Oakland Plan nearing adoption as official City policy


TPN File Photo

Oakland Avenue in Oakland.

By Jack Troy, Senior Staff Writer

The Oakland Plan, touted by the City as a vision for a more livable, accessible and equitable neighborhood, is nearing the end of its journey toward adoption as official City policy.

“We want to continue to build on Oakland’s heritage as a place where generations of people have found opportunity and a home,” Andrew Dash, director of the Department of City Planning, said. “Oakland is a great place to live, work, learn and play in addition to being a center of innovation, healthcare and education.”

Within four main sections — development, community, mobility and infrastructure — the plan outlines a hierarchy of goals, policies and projects.

The 10-year plan sets out dozens of goals, and some notable ones include improving food access, challenging institutional racism, creating more affordable housing opportunities, advocating for cleaner air and maximizing the value of public transit. 

Though it has been in the works since fall 2019, the plan “did not start from scratch,” according to Stephanie Joy Everett, project manager for the Oakland Plan.

Everett said it incorporated ideas from several past and ongoing visions for the neighborhood, such as the Oakland Planning and Development Corp.’s Oakland 2025 plan, the Oakland Business Improvement District’s Strategic Plan and a host of institutional master plans from nearby universities and UPMC.

The City Planning Commission initially slated the plan’s public comment period to run from March 7 to April 6, but it has since been extended to May 1. 

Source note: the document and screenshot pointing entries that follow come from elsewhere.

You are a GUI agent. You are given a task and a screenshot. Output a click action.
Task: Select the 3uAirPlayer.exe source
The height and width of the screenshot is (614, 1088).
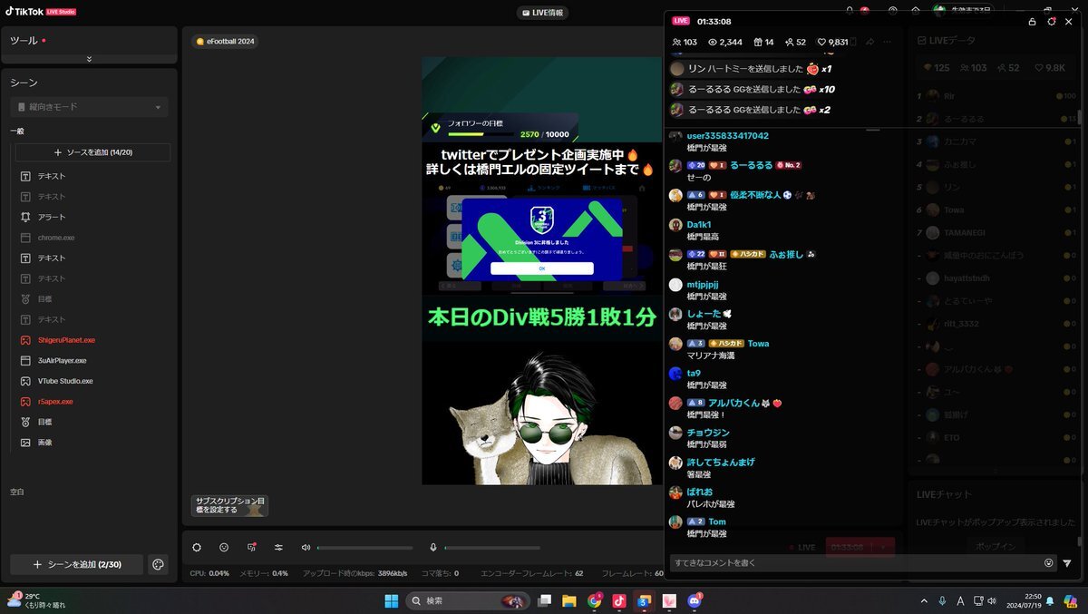pyautogui.click(x=62, y=360)
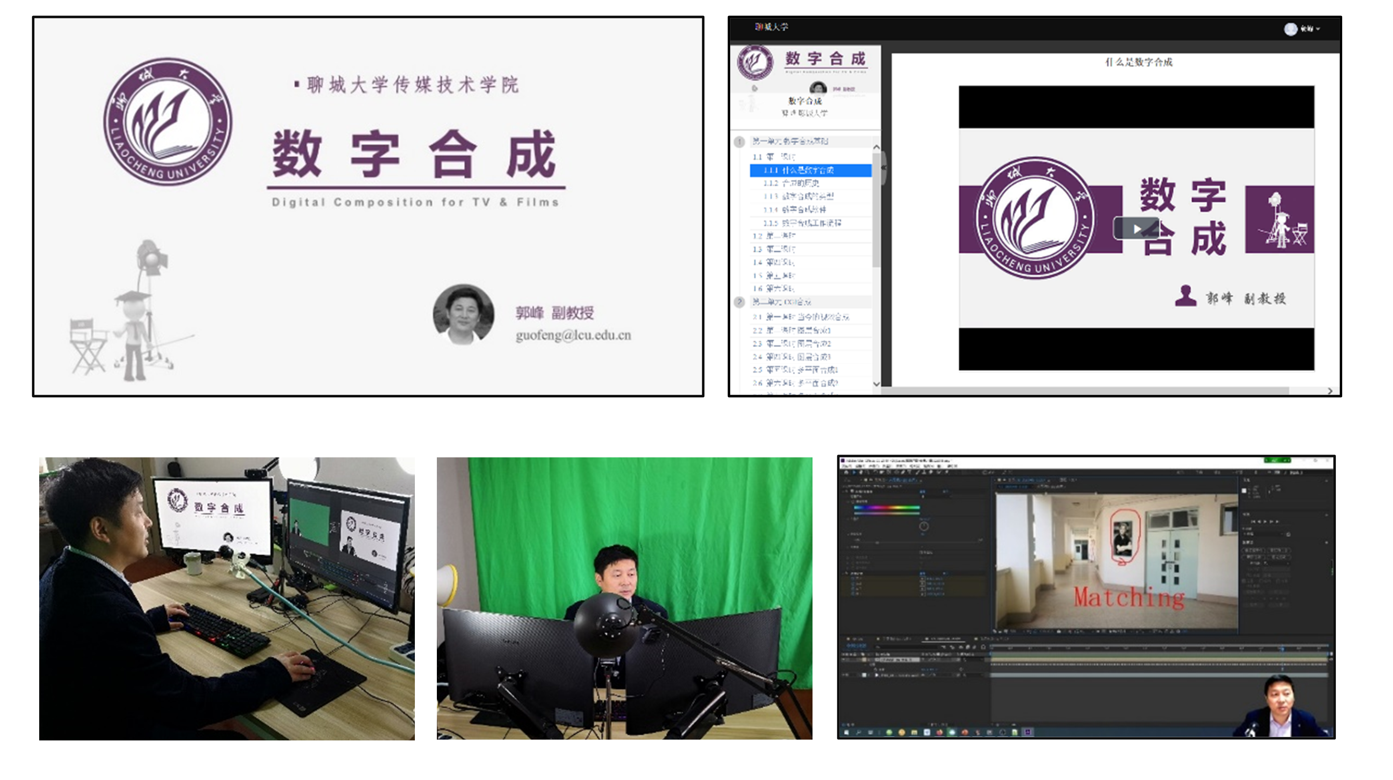This screenshot has width=1393, height=780.
Task: Open the first menu in After Effects menu bar
Action: [x=847, y=466]
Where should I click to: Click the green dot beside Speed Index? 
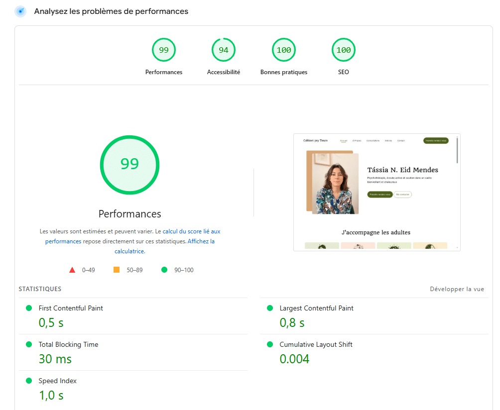click(x=29, y=381)
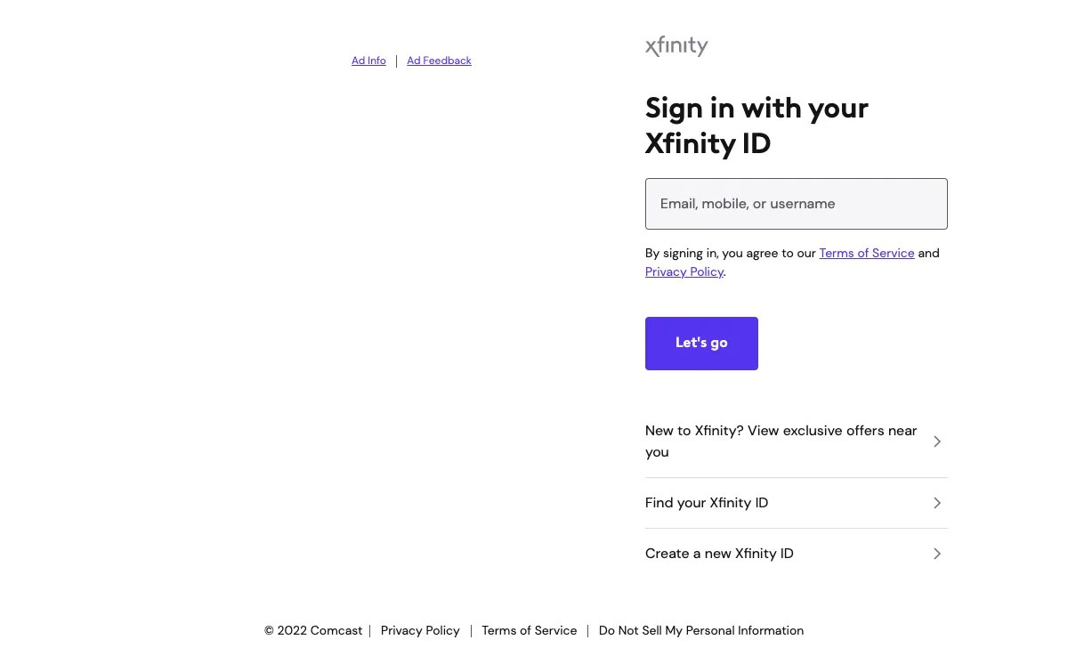Open the Ad Info link
This screenshot has height=656, width=1068.
coord(368,60)
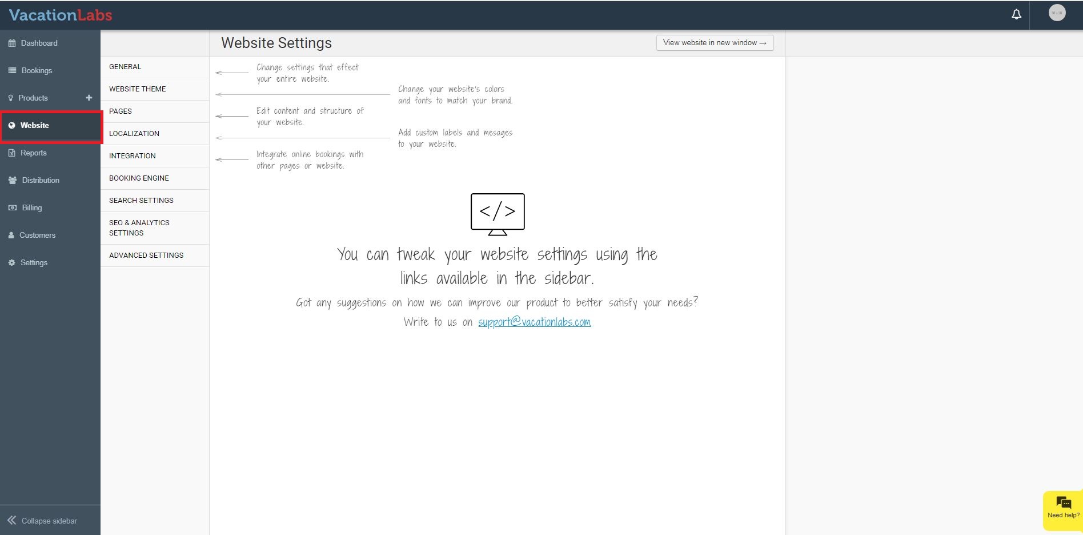Go to Reports in the sidebar
The height and width of the screenshot is (535, 1083).
tap(33, 153)
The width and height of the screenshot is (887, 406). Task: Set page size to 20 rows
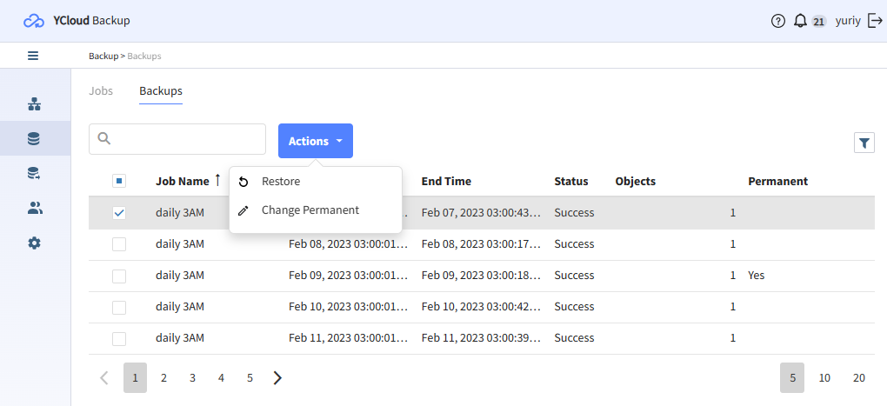[x=858, y=377]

“After starting the public review process and the public comment period, we did hear from a number of Oakland organizations that there was a desire to get a little more time as they were starting to dig into things,” Dash said at the Planning Commission’s March 22 meeting. “I’ve seen some pretty robust commenting and feedback already.”

This phase of the planning process has brought a new flurry of input on the proposal, with community stakeholders voicing their thoughts in anticipation of a Planning Commission hearing and vote on May 17.

At an OPDC meeting last Tuesday, Executive Director Wanda Wilson expressed several reservations about the plan’s development section. 

She said OPDC is particularly concerned about the absence of a specific goal toward “restoring, preserving and fostering homeownership” in the neighborhood, a focus of their Oakland Community Land Trust program. The CLT leases parcels to low-to-moderate income permanent residents, who then own the house on the lot.

Wilson said while inclusionary zoning is a valuable addition, the plan fails to address potential overflows of undergraduate students into pockets of single-family homes within the neighborhood.

Andrea Boykowycz, OPDC’s assistant director, said the community section is underdeveloped and “legit hard to read,” noting that much of OPDC’s work centers around this topic. The section seeks to make Oakland a more inclusive, healthy livable community, while preserving cultural heritage.

“This chapter is the least finished of all the plan chapters,” Boykowycz said. “The connections between the goals, the policies, the projects and the programs are the hardest to navigate and understand of all of the chapters.” 

Representatives from both OPDC and OBID sit on the plan’s steering committee, which includes a wide array of community stakeholders and representatives from Pitt to several City councilors. The committee has worked with City officials to help develop the plan, solicit feedback and outline ways to implement projects and programs outlined in the plan.

OBID has yet to provide extensive public feedback as OPDC, but CEO Georgia Petropoulos said the organization has formed a working group to review the plan.

“Even after three years of hard work developing the draft, our OBID stakeholders continue to be committed to the Oakland Plan process and have volunteered time to review and provide input to the important effort,” Petropoulos said.

The Oakland Plan will guide City policy once adopted by the Planning Commission, though City Council must still review the zoning portion. These proposals, including new mixed-use areas along Oakland’s core arteries and the introduction of inclusionary zoning, will then arrive at Mayor Ed Gainey’s desk for final approval.

A section of this zoning package, known as the Urban Center-Mixed Use classification, is shared with Walnut Capital’s Oakland Crossings development plan for Central and South Oakland.

Petropoulos said the plan’s zoning changes will be most impactful toward advancing Oakland’s commercial district. According to the EngagePGH website, the proposal to rezone the Forbes and Fifth avenues corridor will “better support employment activities” by easing the construction of taller builders and limiting residential development.

As the comment process unfolds, Wilson said the plan needs to make room for public feedback before the final Planning Commission hearing and vote.

“We would like to see changes made to this. We would like to see people’s input incorporated,” Wilson said. “We deserve a plan document that works well for our community and speaks to our community’s needs.”